EXERCISE: Restate each record below word for word, skipping images.

DATASET CONTENT:
- - - -

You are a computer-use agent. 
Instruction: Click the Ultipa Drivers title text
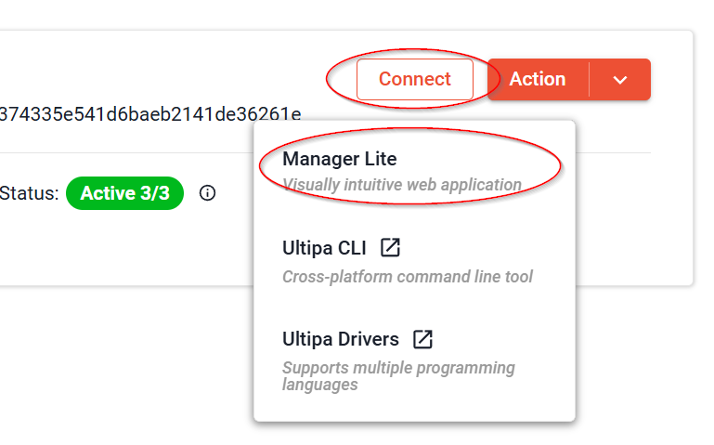click(x=340, y=339)
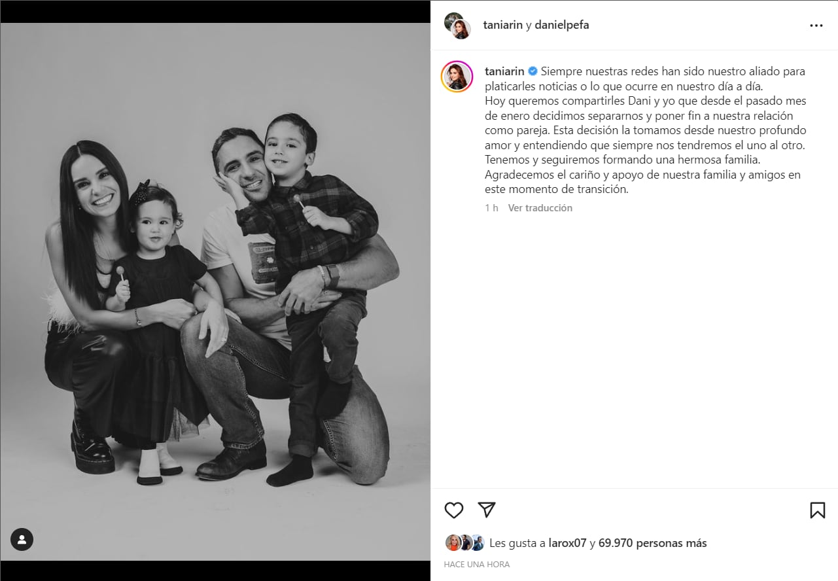The image size is (838, 581).
Task: Click taniarin username in the caption
Action: click(504, 71)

- - - -

EXERCISE RESULT:
You are a computer-use agent. 
Instruction: Click the Ultipa Drivers title text
click(x=340, y=339)
The image size is (838, 581).
Task: Click taniarin username in the caption
Action: click(504, 71)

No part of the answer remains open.